Those hoping for a respite from skyrocketing property values will be disappointed when the District government begins mailing out assessments this month, city officials said. Residential assessments on average will rise citywide by 15 to 18 percent, said Thomas Branham, the city's chief assessor.

Branham said his department has not finished crunching the numbers and does not have data broken down by neighborhood. But he said he has seen no dramatic changes in terms of which neighborhoods are experiencing the greatest rise in values.

An analysis of city assessment data from 2002 to 2005 shows that Shaw, Logan Circle, Dupont Circle, Capitol Hill, Eckington, 16th Street Heights and Columbia Heights were among the neighborhoods that had the sharpest rise in real estate values, with total increases of more than 130 percent in each of those communities during the three-year period.

But even in the three city neighborhoods with the smallest overall change -- Congress Heights, Marshall Heights and Fort Dupont Park -- assessments rose by at least 39 percent over those three years, the analysis shows.

Real estate brokers who work in the District said homes in neighborhoods such as Logan Circle, Shaw, LeDroit Park and Petworth continue to appreciate dramatically because their values were relatively deflated in previous years. And neighborhoods that already were highly valued, such as Georgetown and Cleveland Park, continue to post large gains.

"Pricewise, we're not seeing any sort of slowdown," said Fred Kendrick, an agent with Coldwell Banker Residential Brokerage in Georgetown.

Based on sales data from the Greater Capital Area Association of Realtors, Kendrick said, single-family houses and townhouses increased in value by 15 percent from 2003 to 2004, while condominium and cooperative units rose by 23 percent.

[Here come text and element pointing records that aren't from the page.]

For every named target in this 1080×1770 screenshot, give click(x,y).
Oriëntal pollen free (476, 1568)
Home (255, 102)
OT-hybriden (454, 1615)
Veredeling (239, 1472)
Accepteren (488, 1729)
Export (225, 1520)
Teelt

Branham said that condos and co-ops are still catching up after years of being undervalued and that he expects that they will outpace single-family houses in this year's assessments as well.

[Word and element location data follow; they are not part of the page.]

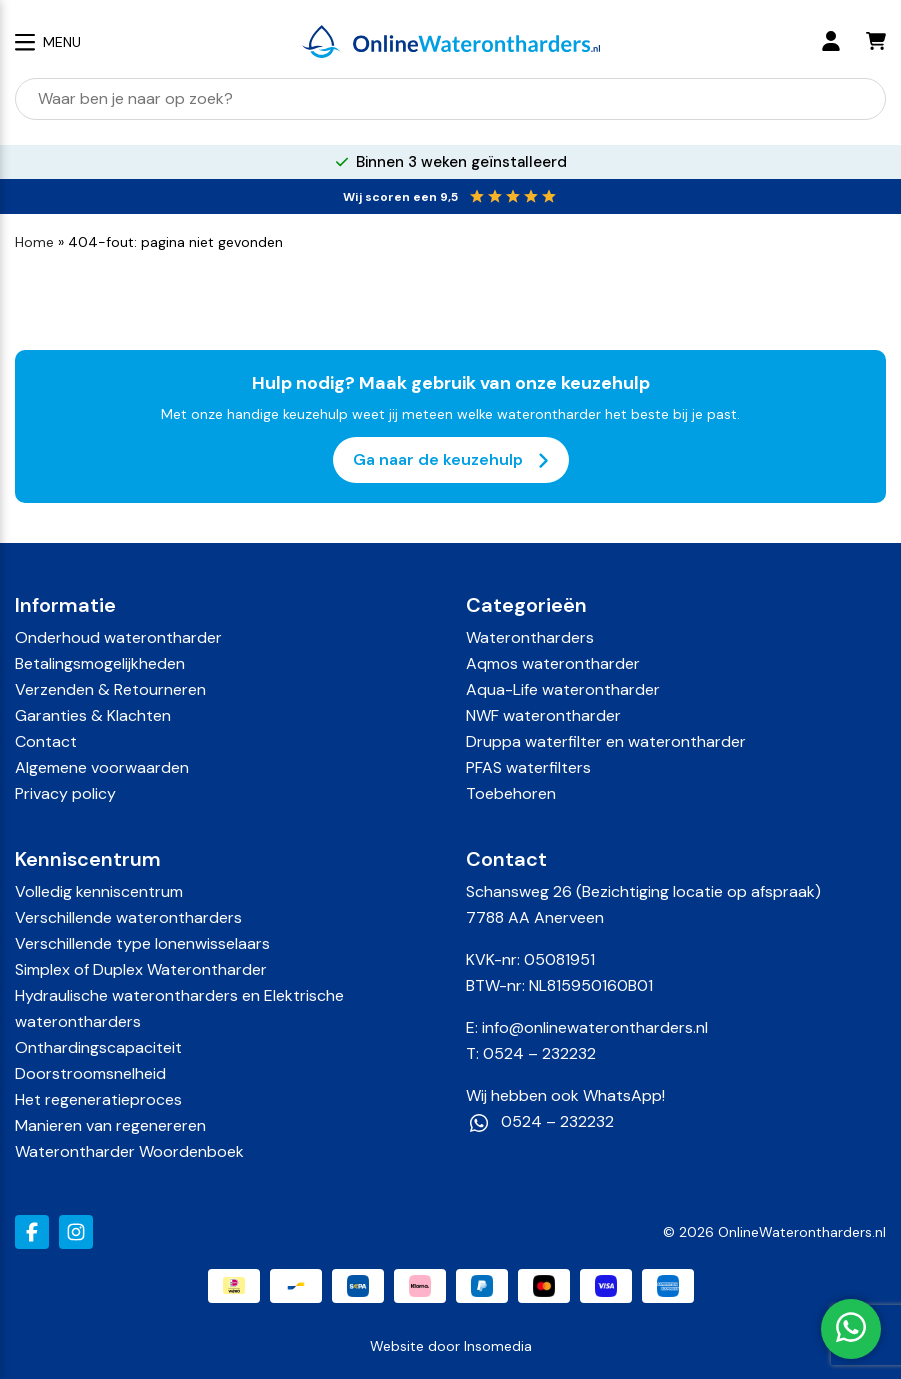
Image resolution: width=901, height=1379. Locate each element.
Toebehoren (511, 793)
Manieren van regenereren (110, 1125)
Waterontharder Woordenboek (129, 1151)
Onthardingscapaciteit (98, 1047)
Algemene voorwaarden (102, 767)
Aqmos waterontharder (553, 663)
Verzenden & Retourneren (110, 689)
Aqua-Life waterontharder (563, 689)
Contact (46, 741)
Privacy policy (65, 793)
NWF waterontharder (543, 715)
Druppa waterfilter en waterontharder (606, 741)
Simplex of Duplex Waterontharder (141, 969)
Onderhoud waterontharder (118, 637)
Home (34, 242)
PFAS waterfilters (528, 767)
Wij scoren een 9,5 (400, 197)
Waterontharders (530, 637)
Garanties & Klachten (93, 715)
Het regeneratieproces (98, 1099)
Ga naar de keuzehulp (451, 460)
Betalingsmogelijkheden (100, 663)
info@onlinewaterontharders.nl (595, 1027)
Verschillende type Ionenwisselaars (142, 943)
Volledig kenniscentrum (99, 891)
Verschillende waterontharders (128, 917)
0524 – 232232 (539, 1053)
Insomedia (498, 1346)
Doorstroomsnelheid (90, 1073)
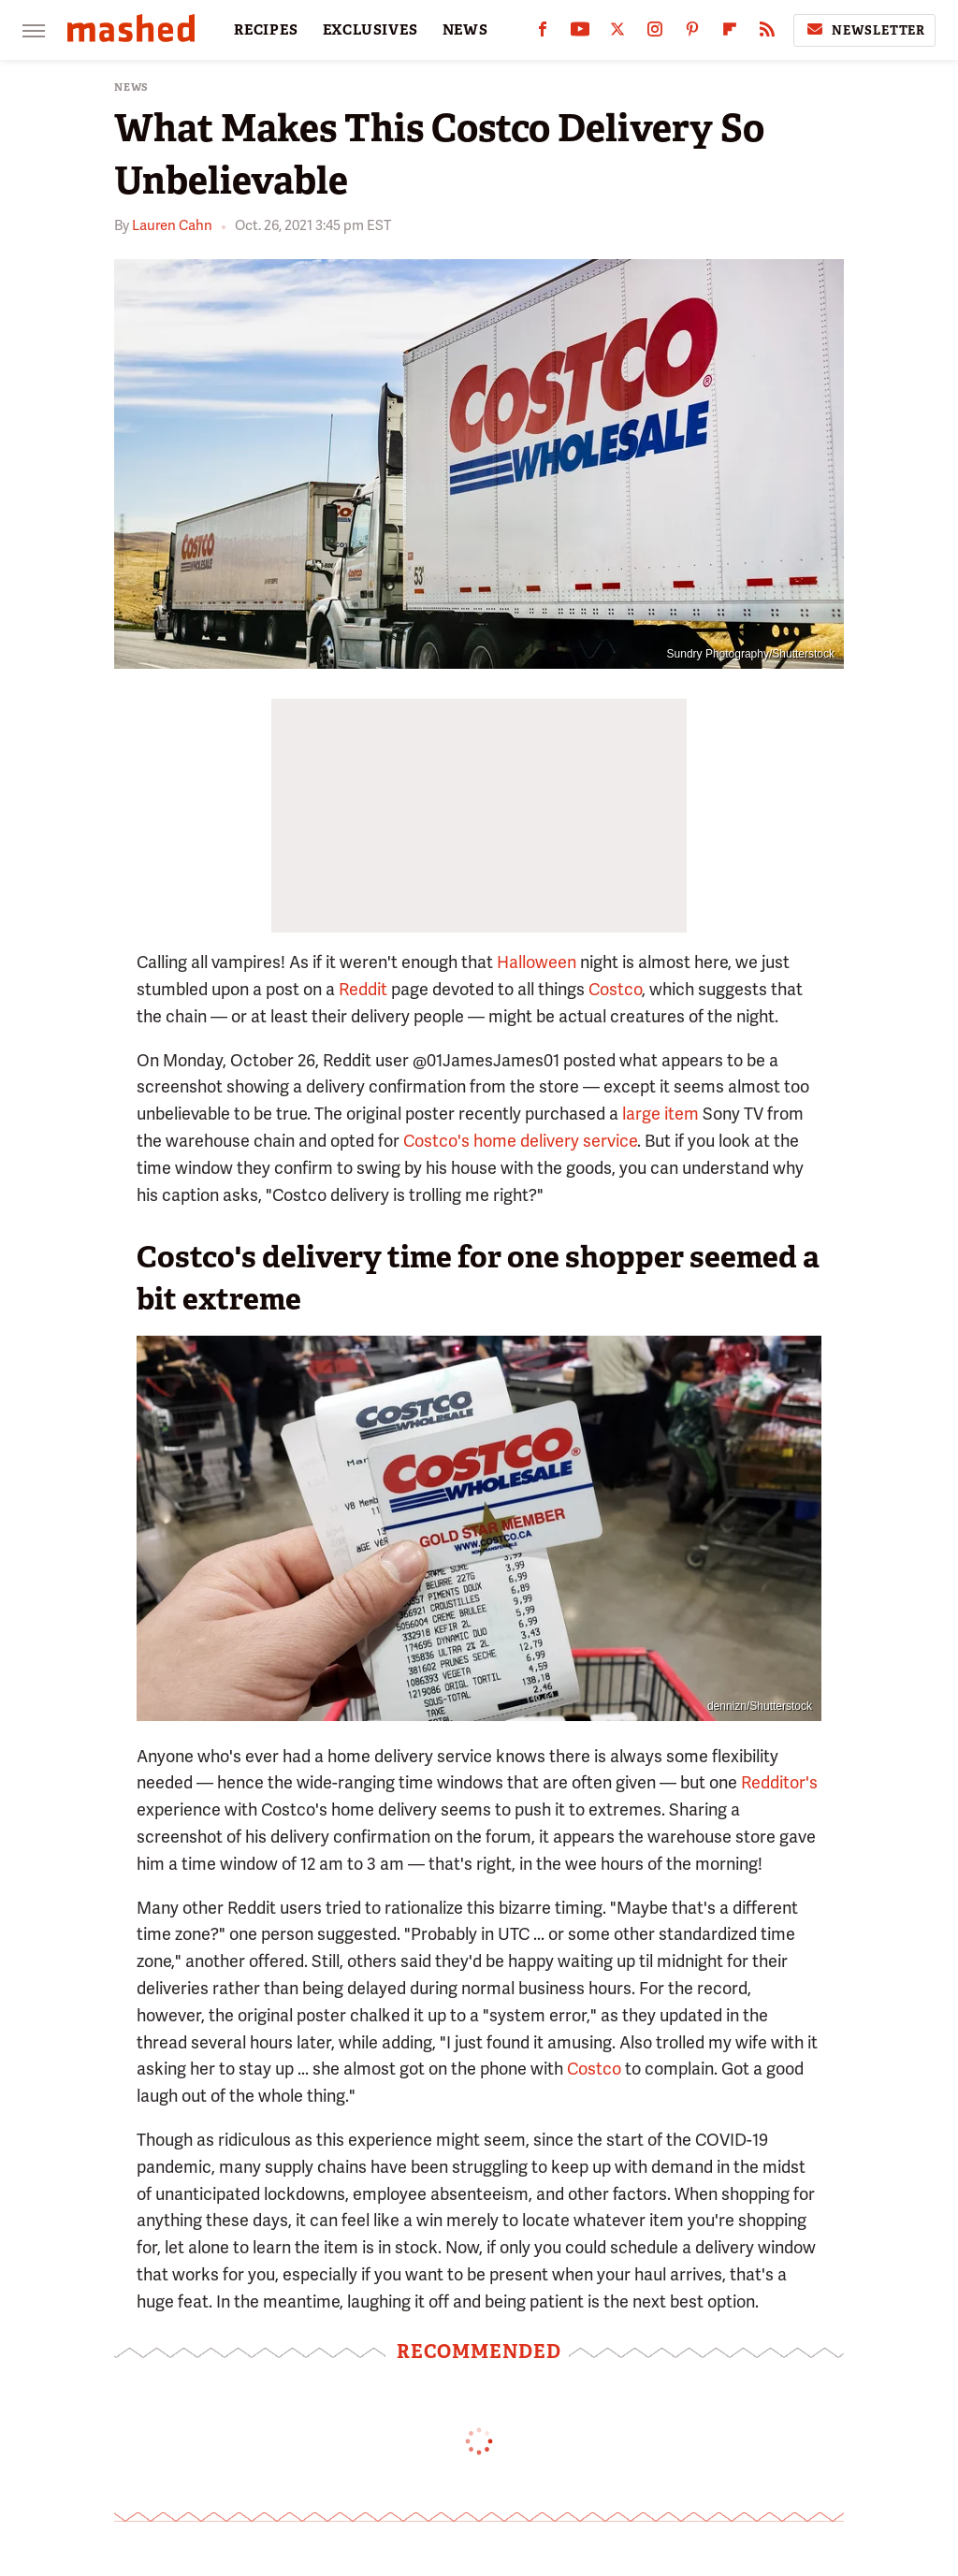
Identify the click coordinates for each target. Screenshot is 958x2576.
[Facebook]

District officials are grappling with how to protect residents from the city's success. Last year, the city reduced the cap on annual property tax increases from 25 percent to 12 percent and increased the homestead deduction from $30,000 to $38,000.

Still, D.C. Council members and others worry that rising prices are locking out prospective buyers who want to live in the neighborhoods where they grew up and putting pressure on elderly homeowners on fixed incomes who can't handle the rise of property taxes.